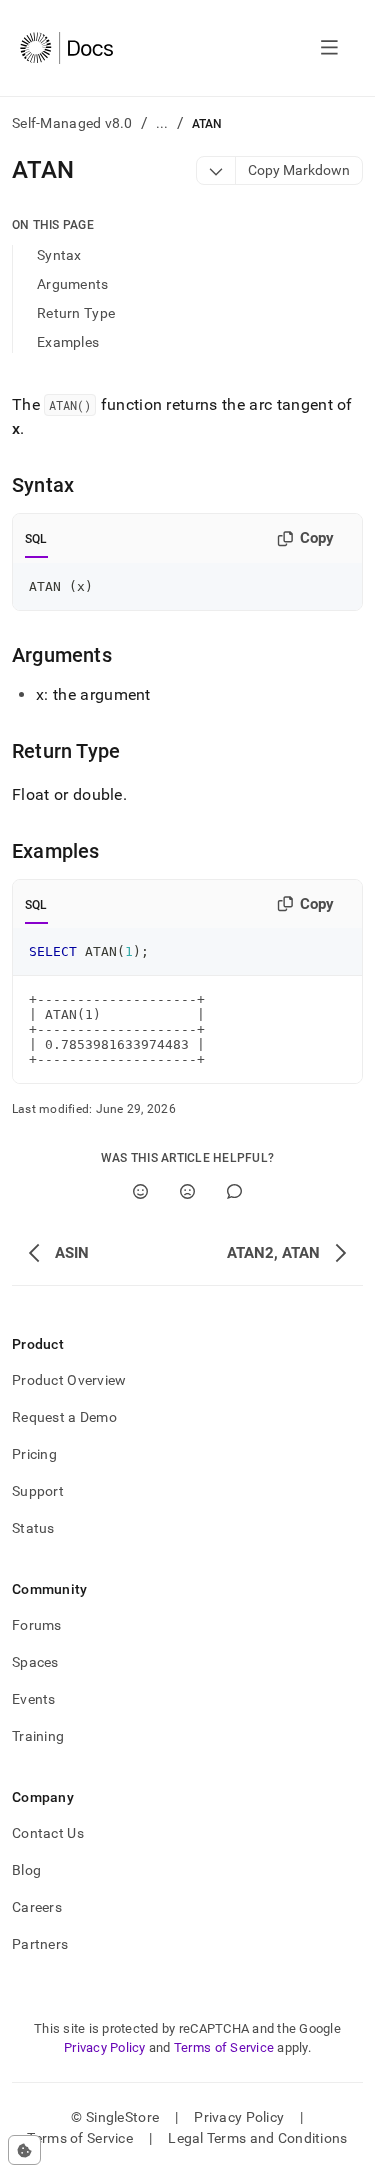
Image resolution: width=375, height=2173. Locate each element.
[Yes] (140, 1191)
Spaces (35, 1662)
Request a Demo (64, 1417)
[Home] (66, 48)
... (162, 123)
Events (34, 1699)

What the task asks -> The copy must match every line of the data exactly and contain no pictures.

Expected answer ->
Image resolution: width=375, height=2173. Locate each element.
[Yes] (140, 1191)
Spaces (35, 1662)
Request a Demo (64, 1417)
[Home] (66, 48)
... (162, 123)
Events (34, 1699)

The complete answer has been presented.